[Opening THE INPUT section]
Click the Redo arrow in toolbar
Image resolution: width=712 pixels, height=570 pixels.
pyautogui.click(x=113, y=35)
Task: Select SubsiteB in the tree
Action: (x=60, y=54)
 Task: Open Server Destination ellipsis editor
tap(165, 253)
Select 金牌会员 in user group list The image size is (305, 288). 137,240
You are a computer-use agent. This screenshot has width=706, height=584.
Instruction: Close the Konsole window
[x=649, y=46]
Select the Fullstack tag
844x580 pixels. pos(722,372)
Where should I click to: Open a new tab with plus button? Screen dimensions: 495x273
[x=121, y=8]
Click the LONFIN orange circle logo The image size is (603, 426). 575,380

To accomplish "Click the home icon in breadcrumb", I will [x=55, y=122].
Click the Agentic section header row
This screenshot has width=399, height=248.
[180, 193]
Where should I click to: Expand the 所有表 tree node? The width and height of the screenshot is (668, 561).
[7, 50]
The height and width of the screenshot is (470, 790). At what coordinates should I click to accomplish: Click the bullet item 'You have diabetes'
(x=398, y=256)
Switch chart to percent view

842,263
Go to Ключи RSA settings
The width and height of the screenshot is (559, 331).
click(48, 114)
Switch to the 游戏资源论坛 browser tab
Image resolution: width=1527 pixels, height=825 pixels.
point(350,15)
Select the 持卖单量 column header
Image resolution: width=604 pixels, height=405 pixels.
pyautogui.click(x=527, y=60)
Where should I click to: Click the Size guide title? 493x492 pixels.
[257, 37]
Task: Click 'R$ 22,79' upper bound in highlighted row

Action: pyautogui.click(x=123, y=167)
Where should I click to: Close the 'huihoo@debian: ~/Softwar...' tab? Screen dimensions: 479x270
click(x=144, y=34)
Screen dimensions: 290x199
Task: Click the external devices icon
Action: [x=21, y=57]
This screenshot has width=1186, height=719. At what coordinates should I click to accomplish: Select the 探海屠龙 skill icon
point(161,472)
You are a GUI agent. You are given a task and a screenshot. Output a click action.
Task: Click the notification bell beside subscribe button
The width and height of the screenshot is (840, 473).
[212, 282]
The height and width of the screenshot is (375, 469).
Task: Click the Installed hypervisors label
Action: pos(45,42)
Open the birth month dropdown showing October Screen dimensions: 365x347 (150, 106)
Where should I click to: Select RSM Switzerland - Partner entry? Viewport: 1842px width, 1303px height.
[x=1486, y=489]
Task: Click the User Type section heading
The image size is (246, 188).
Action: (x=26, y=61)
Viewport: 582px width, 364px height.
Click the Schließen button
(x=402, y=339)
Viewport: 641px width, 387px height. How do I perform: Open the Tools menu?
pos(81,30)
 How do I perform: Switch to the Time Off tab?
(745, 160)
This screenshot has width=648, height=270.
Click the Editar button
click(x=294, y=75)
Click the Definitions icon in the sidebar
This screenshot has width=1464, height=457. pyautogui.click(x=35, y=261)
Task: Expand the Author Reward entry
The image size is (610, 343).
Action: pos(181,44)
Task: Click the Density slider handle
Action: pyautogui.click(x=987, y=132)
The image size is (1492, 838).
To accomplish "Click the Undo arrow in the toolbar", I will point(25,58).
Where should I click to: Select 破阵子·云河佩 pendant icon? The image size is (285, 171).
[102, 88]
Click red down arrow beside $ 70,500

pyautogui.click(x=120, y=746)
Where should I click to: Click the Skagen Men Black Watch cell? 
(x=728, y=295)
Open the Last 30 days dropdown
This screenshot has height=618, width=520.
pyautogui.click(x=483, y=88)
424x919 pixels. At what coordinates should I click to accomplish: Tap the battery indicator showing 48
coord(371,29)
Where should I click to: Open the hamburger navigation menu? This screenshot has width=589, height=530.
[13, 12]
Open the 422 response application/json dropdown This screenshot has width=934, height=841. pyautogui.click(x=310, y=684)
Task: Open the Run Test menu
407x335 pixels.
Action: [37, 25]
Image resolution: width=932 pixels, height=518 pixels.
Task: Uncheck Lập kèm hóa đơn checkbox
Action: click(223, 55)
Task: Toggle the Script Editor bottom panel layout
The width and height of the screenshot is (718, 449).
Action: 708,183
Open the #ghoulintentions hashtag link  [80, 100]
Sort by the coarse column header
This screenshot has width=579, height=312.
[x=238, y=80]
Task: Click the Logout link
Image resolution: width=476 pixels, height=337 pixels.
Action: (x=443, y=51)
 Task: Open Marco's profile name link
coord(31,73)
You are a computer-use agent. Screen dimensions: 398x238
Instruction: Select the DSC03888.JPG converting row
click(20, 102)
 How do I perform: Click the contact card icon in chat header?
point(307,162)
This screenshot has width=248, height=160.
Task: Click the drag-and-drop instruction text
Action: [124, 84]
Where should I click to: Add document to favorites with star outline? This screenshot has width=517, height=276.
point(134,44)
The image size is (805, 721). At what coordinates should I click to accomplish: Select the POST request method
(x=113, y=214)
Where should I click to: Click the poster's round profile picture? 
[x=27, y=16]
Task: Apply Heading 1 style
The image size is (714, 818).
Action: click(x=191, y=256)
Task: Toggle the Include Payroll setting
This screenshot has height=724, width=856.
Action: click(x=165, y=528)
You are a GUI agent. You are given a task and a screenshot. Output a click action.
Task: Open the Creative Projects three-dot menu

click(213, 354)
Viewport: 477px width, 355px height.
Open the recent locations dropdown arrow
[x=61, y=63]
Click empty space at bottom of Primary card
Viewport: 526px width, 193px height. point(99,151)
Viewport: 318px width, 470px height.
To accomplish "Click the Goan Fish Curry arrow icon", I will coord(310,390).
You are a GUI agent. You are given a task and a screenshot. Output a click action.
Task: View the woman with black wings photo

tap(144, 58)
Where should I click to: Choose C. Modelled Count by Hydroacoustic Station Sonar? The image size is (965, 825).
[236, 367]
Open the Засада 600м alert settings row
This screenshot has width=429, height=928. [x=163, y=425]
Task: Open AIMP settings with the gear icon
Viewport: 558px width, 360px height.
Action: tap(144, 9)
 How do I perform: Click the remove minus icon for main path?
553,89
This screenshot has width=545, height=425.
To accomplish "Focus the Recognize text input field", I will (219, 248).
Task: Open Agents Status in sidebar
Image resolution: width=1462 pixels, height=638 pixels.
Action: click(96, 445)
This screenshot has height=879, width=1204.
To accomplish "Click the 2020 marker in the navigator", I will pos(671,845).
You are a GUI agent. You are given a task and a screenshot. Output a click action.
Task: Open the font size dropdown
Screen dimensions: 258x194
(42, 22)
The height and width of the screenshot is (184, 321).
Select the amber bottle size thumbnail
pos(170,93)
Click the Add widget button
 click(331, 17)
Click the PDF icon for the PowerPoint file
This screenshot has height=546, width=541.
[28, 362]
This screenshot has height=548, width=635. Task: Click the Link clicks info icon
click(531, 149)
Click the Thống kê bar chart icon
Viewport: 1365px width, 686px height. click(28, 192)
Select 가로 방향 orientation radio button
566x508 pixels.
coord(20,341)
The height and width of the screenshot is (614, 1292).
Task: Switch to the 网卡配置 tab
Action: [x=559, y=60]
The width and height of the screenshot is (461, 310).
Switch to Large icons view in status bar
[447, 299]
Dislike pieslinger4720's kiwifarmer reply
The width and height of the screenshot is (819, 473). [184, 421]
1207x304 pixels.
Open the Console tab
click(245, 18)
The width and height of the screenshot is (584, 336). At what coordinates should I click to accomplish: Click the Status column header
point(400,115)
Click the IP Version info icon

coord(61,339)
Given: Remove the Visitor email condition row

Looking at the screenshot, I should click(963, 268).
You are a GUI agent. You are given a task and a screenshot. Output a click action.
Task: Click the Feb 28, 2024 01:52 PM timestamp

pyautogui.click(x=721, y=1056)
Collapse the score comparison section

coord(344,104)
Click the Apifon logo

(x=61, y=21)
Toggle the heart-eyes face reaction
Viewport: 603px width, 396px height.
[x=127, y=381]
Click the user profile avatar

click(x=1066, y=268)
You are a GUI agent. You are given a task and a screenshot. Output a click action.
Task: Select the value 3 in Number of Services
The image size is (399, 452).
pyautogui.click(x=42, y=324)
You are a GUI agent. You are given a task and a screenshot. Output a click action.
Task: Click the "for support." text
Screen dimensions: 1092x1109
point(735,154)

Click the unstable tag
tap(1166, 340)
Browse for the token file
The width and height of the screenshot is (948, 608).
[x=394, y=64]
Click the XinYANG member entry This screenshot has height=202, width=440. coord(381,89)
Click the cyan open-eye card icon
[Closing THE INPUT section]
> ASSIGNED TASK:
In your answer, include only the lines above starting at the line that holds "Viewport: 318px width, 470px height." and ending at the line that holds "Task: Open AIMP settings with the gear icon", copied exactly.

> WRITTEN REPLY:
Viewport: 318px width, 470px height.
To accomplish "Click the Goan Fish Curry arrow icon", I will coord(310,390).
You are a GUI agent. You are given a task and a screenshot. Output a click action.
Task: View the woman with black wings photo

tap(144, 58)
Where should I click to: Choose C. Modelled Count by Hydroacoustic Station Sonar? The image size is (965, 825).
[236, 367]
Open the Засада 600м alert settings row
This screenshot has width=429, height=928. [x=163, y=425]
Task: Open AIMP settings with the gear icon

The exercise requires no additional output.